** PASSAGE FOR REVIEW **

————————

Another take on physician practice merger due diligence

By now the merger committee has the due diligence process underway. The merger team has been interviewed and assembled. The initial funding for this due diligence process has been estimated and funded. The treasurer responsibilities have been assigned for reporting of these premerger costs. The merger committee has established its methodology for communications and established a meeting schedule for the committee as well as the merging entities. Individual physician members have been interviewed or surveyed in reference to the benefits they hope to derive from the merger as well as any issues, which are of concern for them. The merger facilitator has compiled this information and communicated it to the merger committee, which is utilizing this information to not only assess the viability of continuing with the merger but hopefully to develop its vision or mission statement. The committee has drafted and executed a letter of intent in reference to the merger, which outlines basic responsibilities for everyone. The information requests have been sent to each merging entity with instructions and timelines for submission. The committee is scheduled to complete the assessment of premerger legal issues in reference to the merger and will be reviewing possible organizational structure options with legal counsel and the CPA. As information begins to be assembled, the merger committee will prioritize the common deal killers to be addressed early on in the due diligence process.

The issues incident to a merger are for the most part very similar, regardless of the number of physicians or merging groups. However, the greater the number of entities that are party to a merger, the more difficult, costly, political and lengthy the merger process will be. When more parties are involved, it requires getting resolution on more issues by more decision-makers.

The merger committee must take this into consideration during the due diligence process. For example, it might appear to be very beneficial and even seem practical to merge six practices at one time. However, close scrutiny should be made as to what this will do to the complexity of the merger, the reasonableness of doing this all at once and the significant change in culture that will occur. It may be more advisable to take the two or three medical practices which share the most common culture and important attributes to be the first entities merged with the other medical practices being merged in at an agreed upon later date. The merger model established with the initial practices helps facilitate the latter mergers, which can be more difficult if there are more significant differences between the groups. This is an option, which the merger committee must always consider. Sometimes it can be too daunting of a task for management and the merger team to facilitate a merger of numerous groups all at once. Another option that is available to the merger committee in these types of situations is the ability to negotiate and execute the merger for a large number of groups; however, the actual implementation and consolidation of operations occurs over an extended period of time.

The merger of your practices may be very practical and offer some extremely attractive benefits; however, as we have stated several times, this is a very complex process and the critical issue of completing a thorough due diligence process rests solely upon the merger committee’s shoulders. If your merger committee members are not truly prepared to invest the time, money and effort into this due diligence process, your chances of seeing a successful merger are very, very slim. Never discount the importance of writing and continuously reviewing your vision statement to keep the merger process on track and focused toward the benefit that started the process initially.

————————

** WORK ORDER A **
Transcribe the portion of the passage on practice mergers that opens with the words containing "The issues incident" and closes with "by more decision-makers.".
** WORK ORDER B **
Answer these questions using the passage on practice mergers:
(i) Who compiled the information gathered from individual physician members and communicated it to the merger committee?
(ii) Which four qualities of the merger process grow as more entities become party to a merger?
(iii) What rests solely on the merger committee's shoulders?
** WORK ORDER C **
In the passage on practice mergers, rewrite the paragraph beginning "The issues incident to a merger" more briefly, keeping its main facts.

** INFORMATION PROVIDED **

————————

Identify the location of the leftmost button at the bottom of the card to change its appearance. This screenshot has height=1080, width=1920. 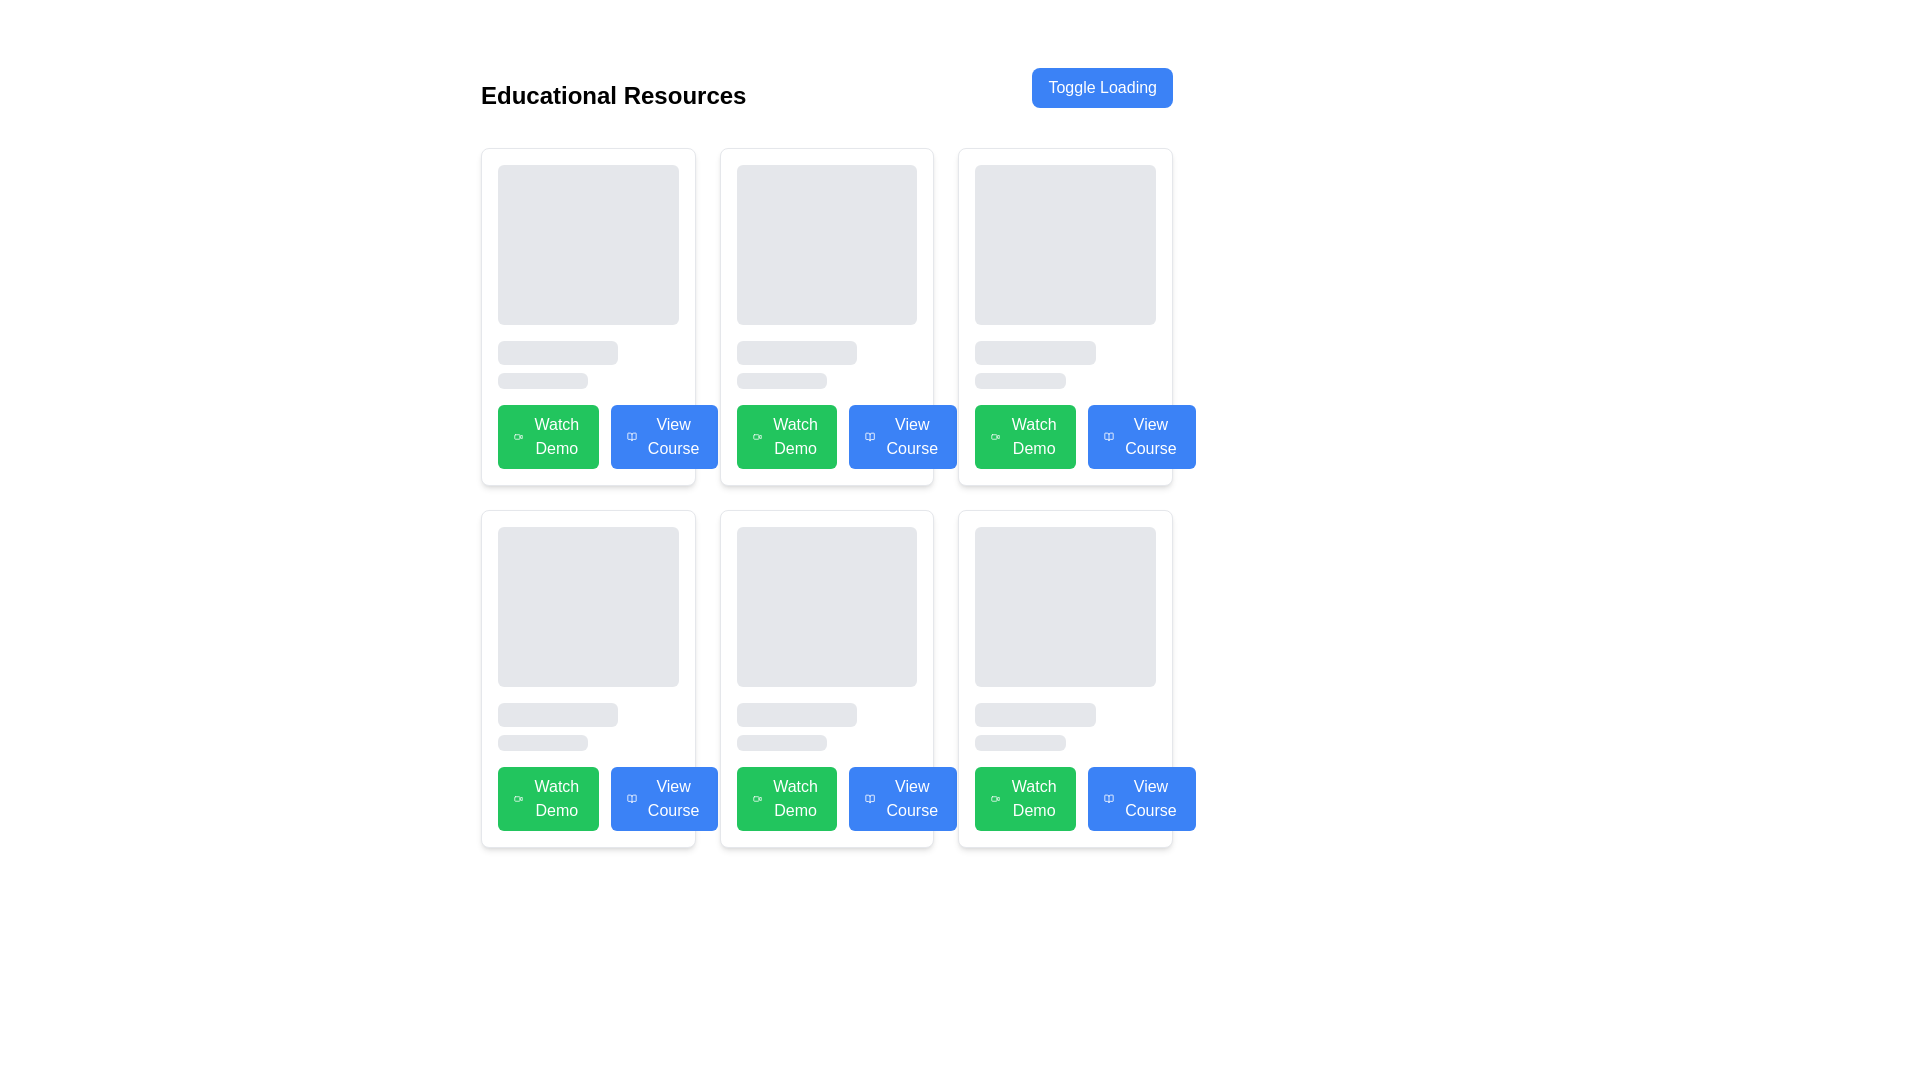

————————

** SOLUTION A **
The issues incident to a merger are for the most part very similar, regardless of the number of physicians or merging groups. However, the greater the number of entities that are party to a merger, the more difficult, costly, political and lengthy the merger process will be. When more parties are involved, it requires getting resolution on more issues by more decision-makers.

** SOLUTION B **
(i) The merger facilitator.
(ii) The process becomes more difficult, costly, political and lengthy.
(iii) The critical issue of completing a thorough due diligence process.

** SOLUTION C **
Merger issues are largely the same no matter how many physicians or groups are merging. Each added entity makes the process more difficult, costly, political and lengthy, because more decision-makers must resolve more issues.